One of the (many) things that I find difficult is attempting to see events from the perspective of my ancestors. Historians have the benefit of hindsight. We have access to an internet full of information. We know what is going to happen. We know which natural disasters affected which location on a particular date. We know the date and time when wars started and finished. We know what places were like at any time in history. The participants had no such clarity. They lived their lives just as we live ours: one day at a time.

This particular train of thought was prompted by an experience on a recent holiday in Australia. The emphasis was on the word ‘holiday’. We tried to limit daily travel time to a maximum of four hours. One enthusiastic local told us of a spectacular view that should not be missed. Such recommendations are generally welcome. When we probed in more detail, we found that the particular location required a three-hour detour simply to reach it. And, of course, another three hours back. If you are an Australian, six-hour car journeys are not regarded as noteworthy. Their perceptions of distance are quite different to mine. Driving a long distance is relatively stress free on most roads in Australia. Many roads are arrow straight and empty. The major danger, as the road signs regularly point out, is tiredness.

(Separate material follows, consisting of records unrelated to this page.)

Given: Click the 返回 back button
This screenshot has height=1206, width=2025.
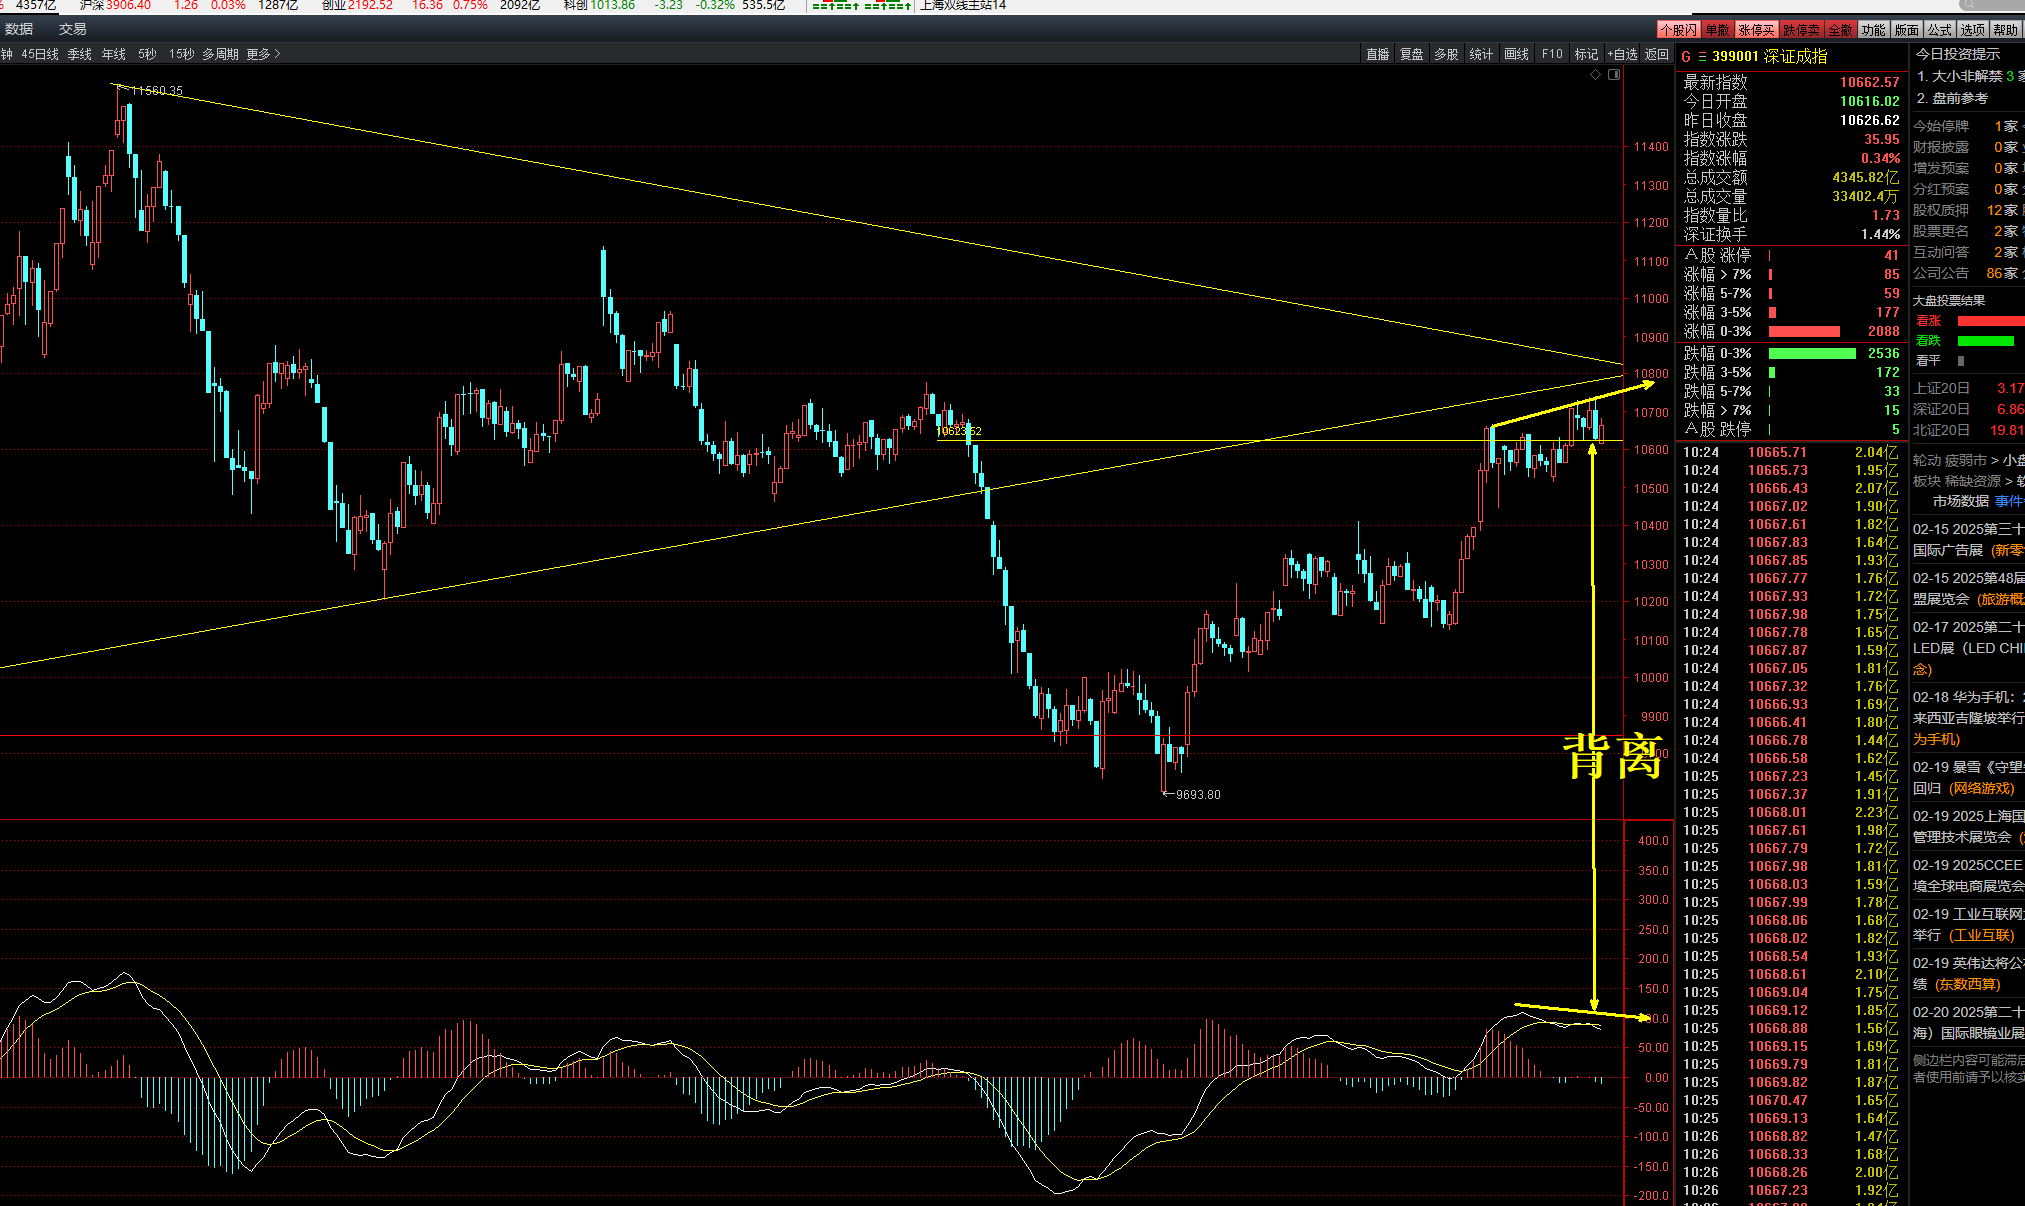Looking at the screenshot, I should click(1657, 54).
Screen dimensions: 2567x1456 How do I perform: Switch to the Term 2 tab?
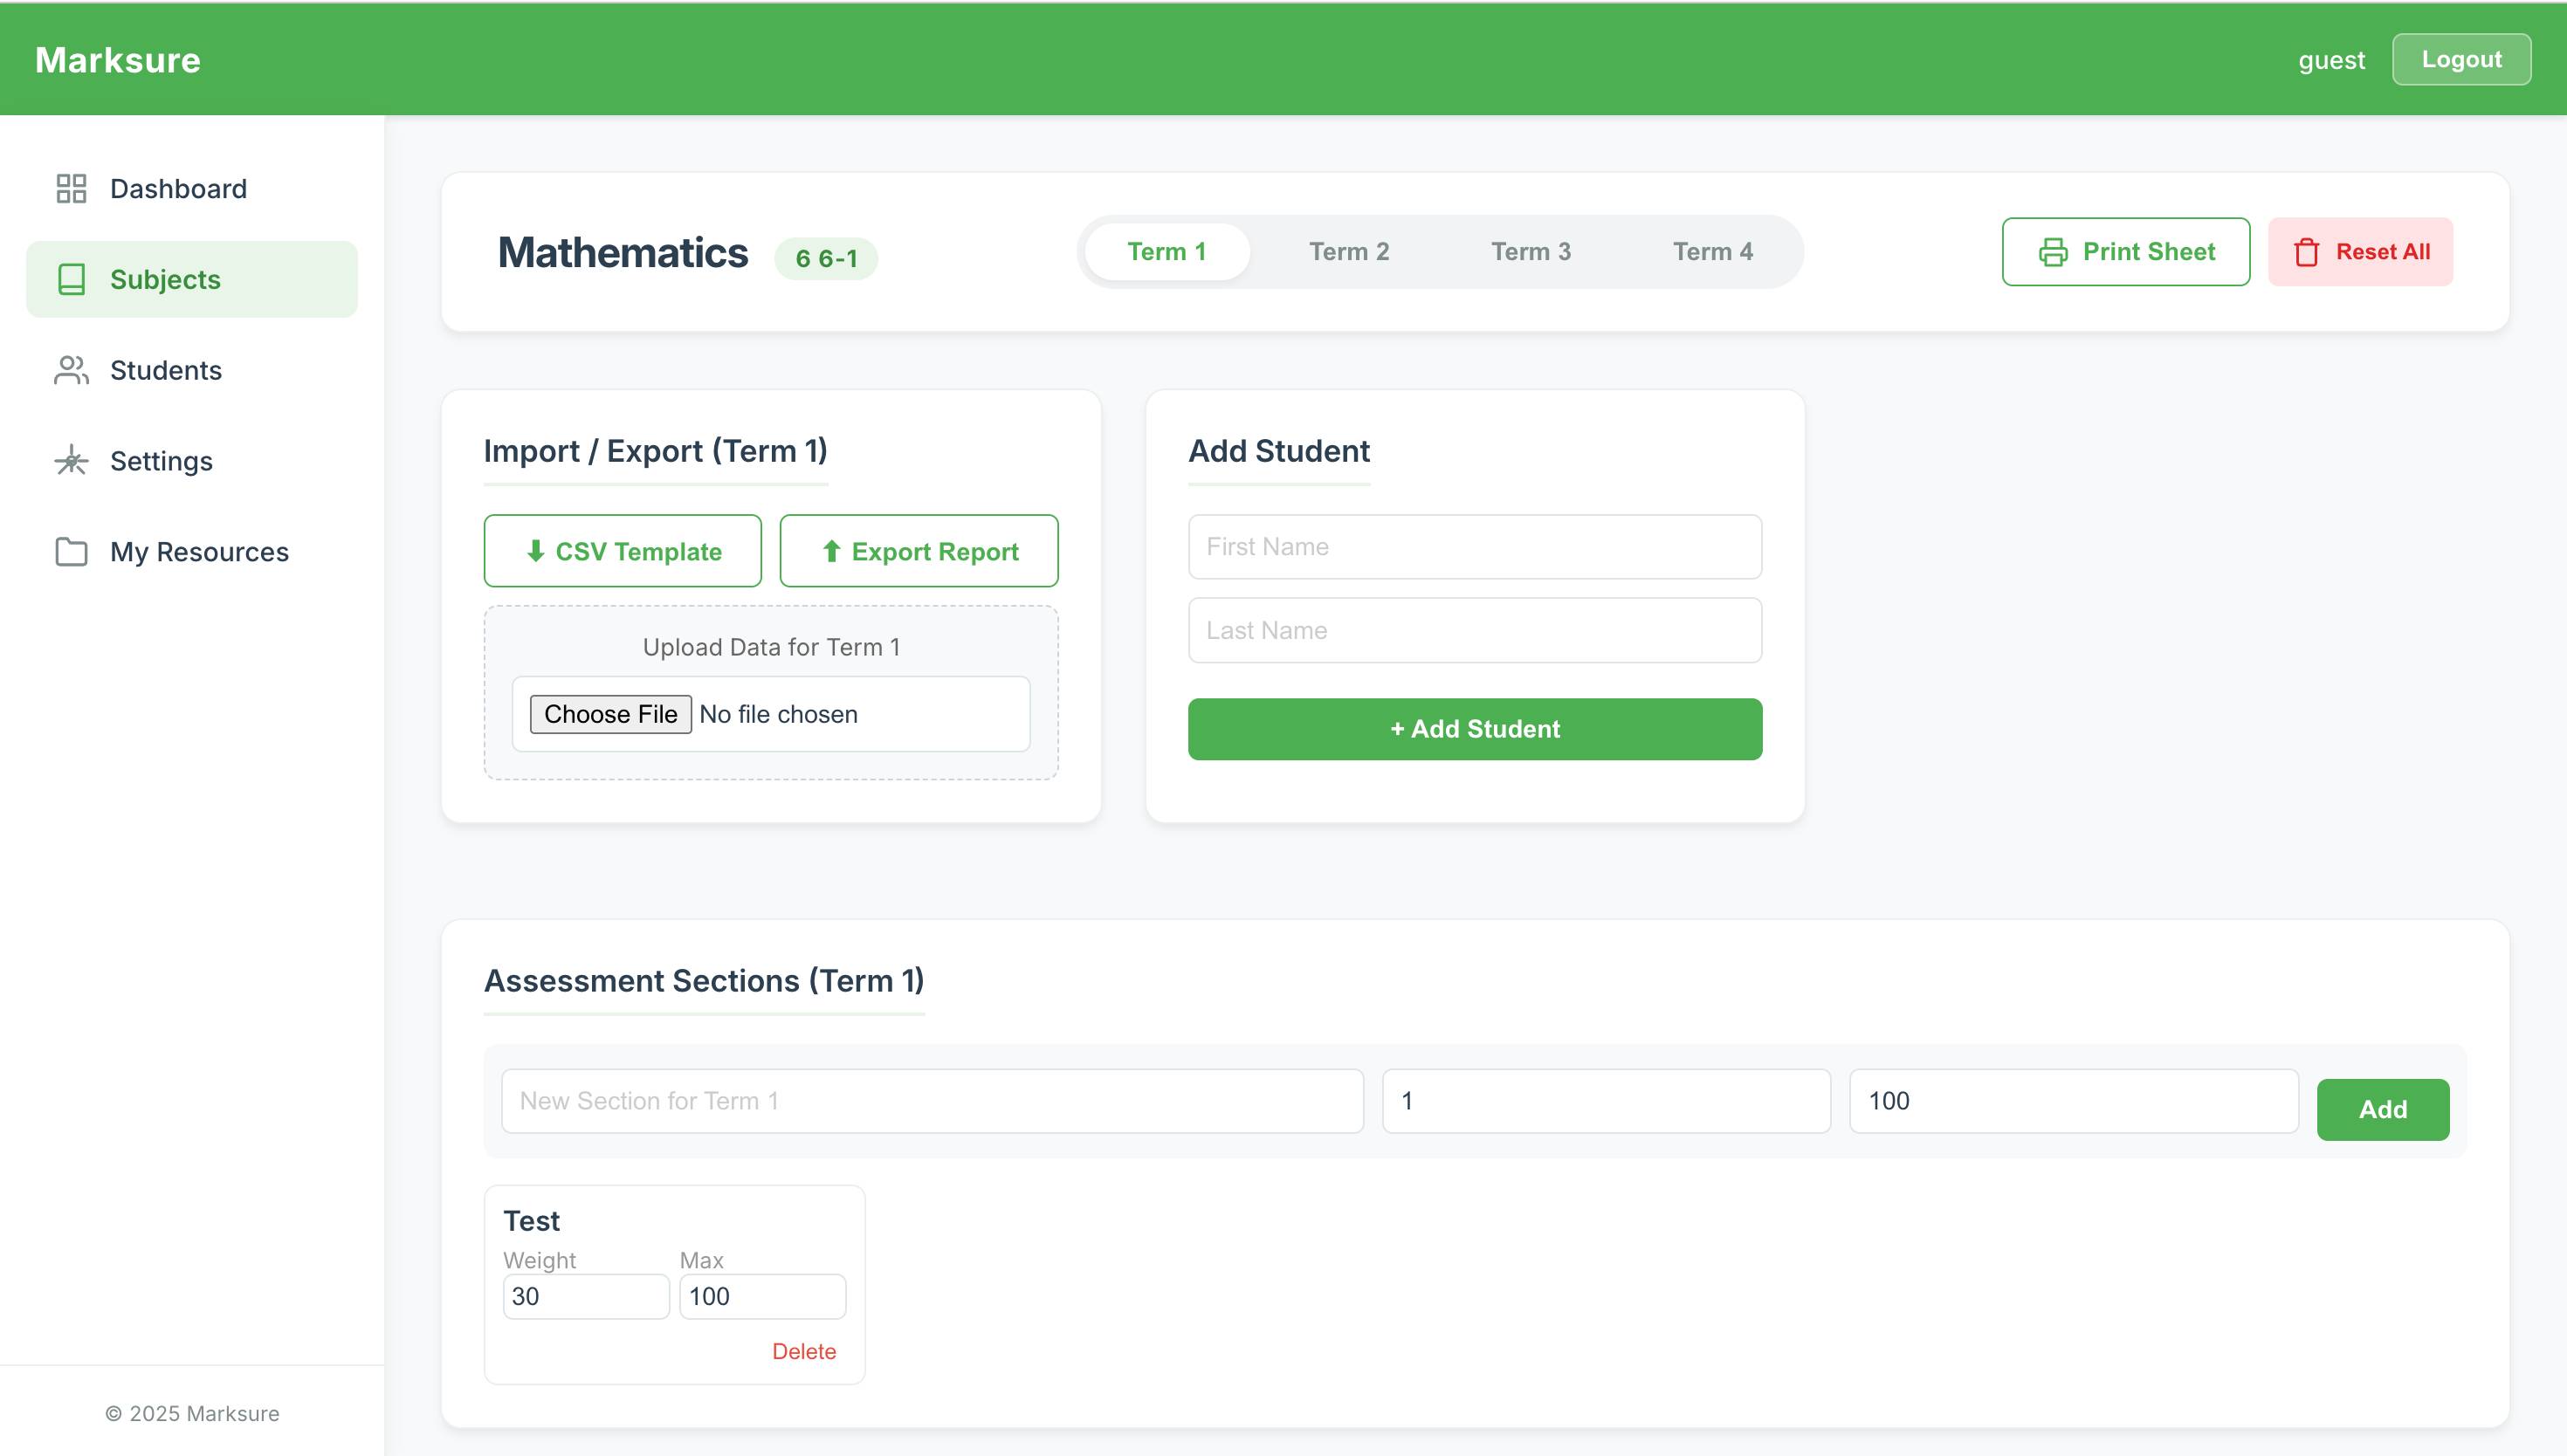coord(1349,252)
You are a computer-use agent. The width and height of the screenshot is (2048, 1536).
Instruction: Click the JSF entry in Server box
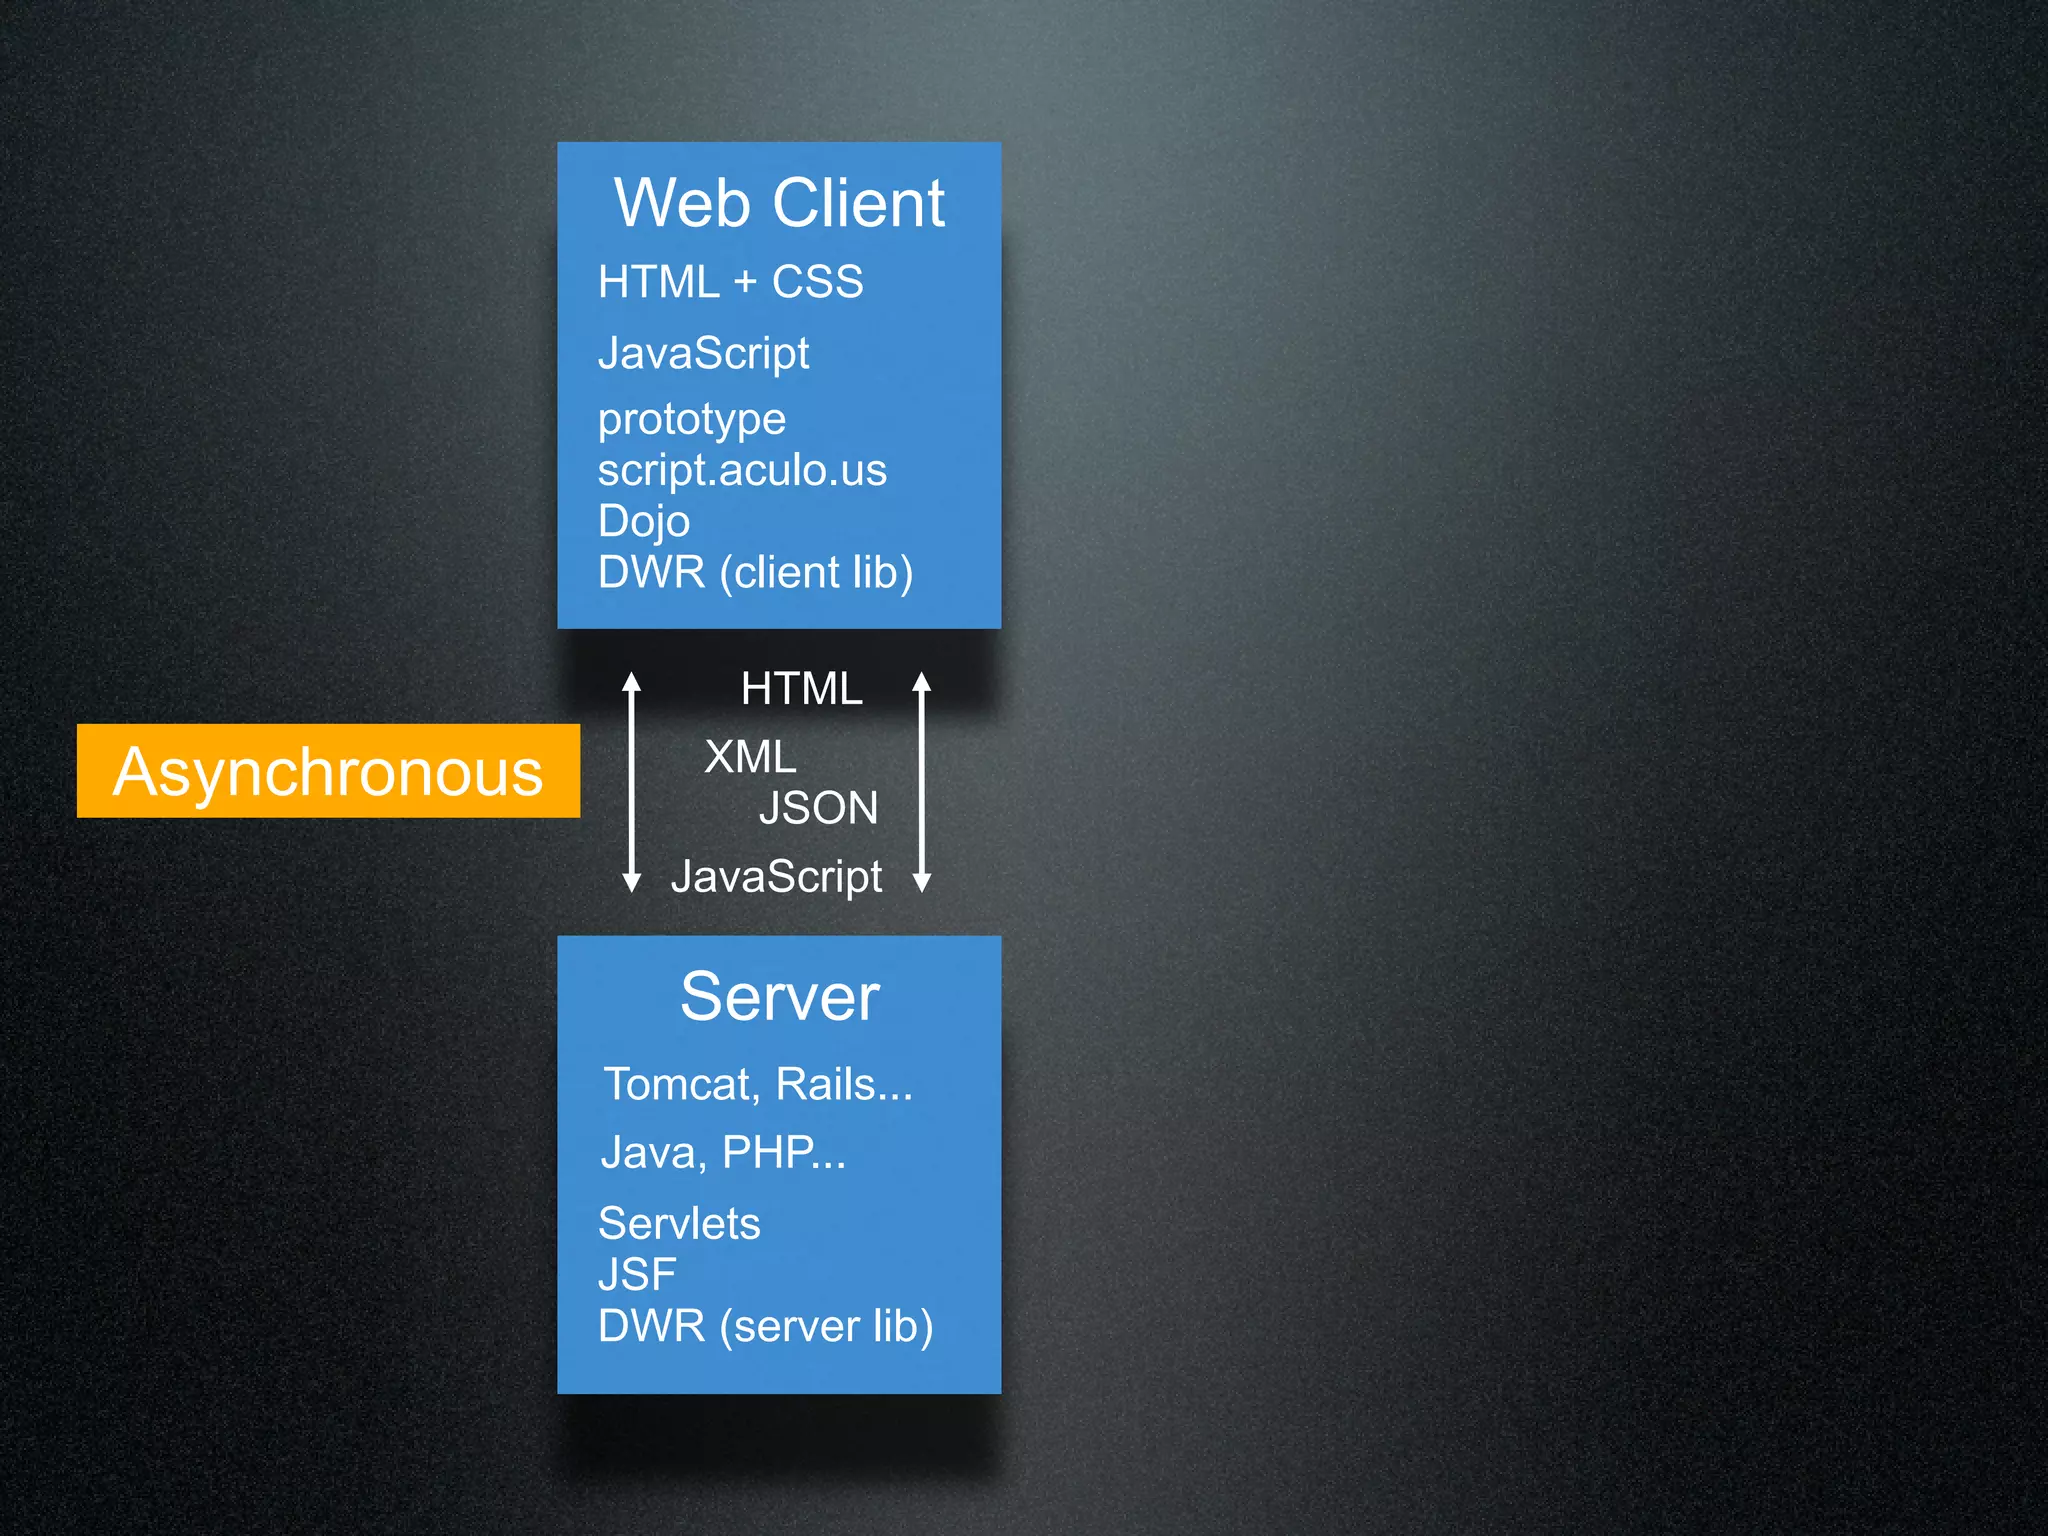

Free settlers, as opposed to convicts who were transported, appeared in Australia from 1793 onwards. This was only five years after the ‘First Fleet’ landed. What were they expecting to find? What had they been told? Uprooting your family to undertake an eight-month voyage to a distant continent requires significant motivation. I expect that they had been told of the almost limitless amounts of land available for farming. They had probably heard stories of the long hours of sunshine. Ideal for ripening crops. Had they been told about the extreme heat? 40°C has been reached just once, for a single day, in the UK (in July 2022). It is relatively common in Australia. It was 40°C in Perth when we landed there (in late November 2023) and had been so for days. Did they know that the best agricultural land was some distance inland from the early settlements, and that roads were almost non-existent? What did they know about the wildlife? Deadly snakes and spiders. And the flies. Did the presence of First Nation Australians (also known as Aboriginals) comes as a surprise? I am reasonably certain that the reality on arrival was far different from their expectations. There must have been some thoughts along the lines of “what have we done?”

Picture: female Sydney Funnel Web spider. One of the world’s most venomous spiders and native to the Sydney area.